**Recorded data:**

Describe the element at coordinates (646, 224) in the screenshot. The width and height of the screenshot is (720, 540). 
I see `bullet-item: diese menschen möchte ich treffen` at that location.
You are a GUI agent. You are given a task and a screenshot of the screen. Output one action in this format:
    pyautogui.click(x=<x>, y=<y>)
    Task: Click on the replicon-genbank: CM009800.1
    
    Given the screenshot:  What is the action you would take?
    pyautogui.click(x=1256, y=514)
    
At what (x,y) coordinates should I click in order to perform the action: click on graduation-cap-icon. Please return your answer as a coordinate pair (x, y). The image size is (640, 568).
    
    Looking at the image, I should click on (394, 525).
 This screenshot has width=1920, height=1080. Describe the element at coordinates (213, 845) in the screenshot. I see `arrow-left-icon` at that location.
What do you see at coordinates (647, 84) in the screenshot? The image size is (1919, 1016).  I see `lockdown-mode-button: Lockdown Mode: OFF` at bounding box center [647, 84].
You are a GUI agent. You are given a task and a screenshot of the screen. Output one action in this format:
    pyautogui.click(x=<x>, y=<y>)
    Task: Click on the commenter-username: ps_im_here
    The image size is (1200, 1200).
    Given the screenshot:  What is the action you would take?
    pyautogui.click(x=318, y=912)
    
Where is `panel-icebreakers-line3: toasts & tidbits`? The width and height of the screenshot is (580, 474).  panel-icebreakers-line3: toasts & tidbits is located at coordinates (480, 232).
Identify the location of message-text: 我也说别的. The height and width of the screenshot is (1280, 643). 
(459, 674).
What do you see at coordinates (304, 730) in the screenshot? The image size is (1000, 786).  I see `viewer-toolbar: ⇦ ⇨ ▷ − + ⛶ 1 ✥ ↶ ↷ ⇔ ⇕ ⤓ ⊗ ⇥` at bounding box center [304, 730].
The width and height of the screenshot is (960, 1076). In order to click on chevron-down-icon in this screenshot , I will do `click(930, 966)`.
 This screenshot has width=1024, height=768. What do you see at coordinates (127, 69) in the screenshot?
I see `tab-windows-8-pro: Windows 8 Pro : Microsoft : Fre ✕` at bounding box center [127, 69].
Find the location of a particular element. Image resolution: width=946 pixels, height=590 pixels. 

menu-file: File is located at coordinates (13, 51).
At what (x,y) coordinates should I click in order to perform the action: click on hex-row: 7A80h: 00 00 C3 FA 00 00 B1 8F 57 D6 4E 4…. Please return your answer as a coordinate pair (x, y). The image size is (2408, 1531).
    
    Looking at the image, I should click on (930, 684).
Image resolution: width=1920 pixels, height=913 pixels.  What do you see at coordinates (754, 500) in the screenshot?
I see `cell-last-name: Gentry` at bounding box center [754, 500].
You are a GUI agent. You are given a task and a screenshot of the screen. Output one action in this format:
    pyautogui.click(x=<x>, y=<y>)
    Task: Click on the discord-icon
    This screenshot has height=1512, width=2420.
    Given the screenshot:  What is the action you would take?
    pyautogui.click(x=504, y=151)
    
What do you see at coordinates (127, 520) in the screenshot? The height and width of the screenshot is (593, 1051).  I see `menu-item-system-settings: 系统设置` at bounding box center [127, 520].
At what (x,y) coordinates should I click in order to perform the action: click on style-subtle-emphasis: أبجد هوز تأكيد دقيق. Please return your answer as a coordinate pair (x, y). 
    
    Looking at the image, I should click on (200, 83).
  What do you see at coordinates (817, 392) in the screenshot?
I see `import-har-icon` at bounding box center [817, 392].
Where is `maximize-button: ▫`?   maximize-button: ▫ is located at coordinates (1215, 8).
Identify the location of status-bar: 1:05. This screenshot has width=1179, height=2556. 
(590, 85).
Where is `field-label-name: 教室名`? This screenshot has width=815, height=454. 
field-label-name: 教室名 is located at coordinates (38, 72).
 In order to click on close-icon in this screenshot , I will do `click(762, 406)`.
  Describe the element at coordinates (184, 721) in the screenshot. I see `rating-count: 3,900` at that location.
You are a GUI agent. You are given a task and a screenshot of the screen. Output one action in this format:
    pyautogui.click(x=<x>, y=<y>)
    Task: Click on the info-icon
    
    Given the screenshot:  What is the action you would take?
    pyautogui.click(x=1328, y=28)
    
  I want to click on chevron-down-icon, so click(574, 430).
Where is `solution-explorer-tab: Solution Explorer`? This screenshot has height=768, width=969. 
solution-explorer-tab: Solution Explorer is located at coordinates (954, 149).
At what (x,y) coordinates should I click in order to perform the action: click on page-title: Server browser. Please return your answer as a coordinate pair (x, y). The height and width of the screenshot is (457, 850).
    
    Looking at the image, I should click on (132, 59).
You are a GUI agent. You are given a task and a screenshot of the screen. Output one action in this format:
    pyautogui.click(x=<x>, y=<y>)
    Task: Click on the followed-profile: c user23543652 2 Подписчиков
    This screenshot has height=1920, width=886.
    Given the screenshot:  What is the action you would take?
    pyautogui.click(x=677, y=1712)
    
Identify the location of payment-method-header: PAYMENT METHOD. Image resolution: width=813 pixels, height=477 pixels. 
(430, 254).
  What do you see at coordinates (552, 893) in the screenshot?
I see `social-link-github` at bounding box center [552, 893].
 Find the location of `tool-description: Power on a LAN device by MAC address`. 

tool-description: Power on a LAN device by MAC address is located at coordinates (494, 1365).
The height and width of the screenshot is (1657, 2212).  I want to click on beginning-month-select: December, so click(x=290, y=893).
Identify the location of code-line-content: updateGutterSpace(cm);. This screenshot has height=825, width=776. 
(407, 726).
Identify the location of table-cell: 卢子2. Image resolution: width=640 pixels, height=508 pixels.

**Requirement:**
Pick out every line in the items above that contains the word "center".

**Solved exercise:**
What do you see at coordinates (647, 84) in the screenshot? The image size is (1919, 1016).  I see `lockdown-mode-button: Lockdown Mode: OFF` at bounding box center [647, 84].
What do you see at coordinates (304, 730) in the screenshot? The image size is (1000, 786).  I see `viewer-toolbar: ⇦ ⇨ ▷ − + ⛶ 1 ✥ ↶ ↷ ⇔ ⇕ ⤓ ⊗ ⇥` at bounding box center [304, 730].
I see `tab-windows-8-pro: Windows 8 Pro : Microsoft : Fre ✕` at bounding box center [127, 69].
I see `cell-last-name: Gentry` at bounding box center [754, 500].
What do you see at coordinates (127, 520) in the screenshot? The height and width of the screenshot is (593, 1051).  I see `menu-item-system-settings: 系统设置` at bounding box center [127, 520].
I see `import-har-icon` at bounding box center [817, 392].
I see `social-link-github` at bounding box center [552, 893].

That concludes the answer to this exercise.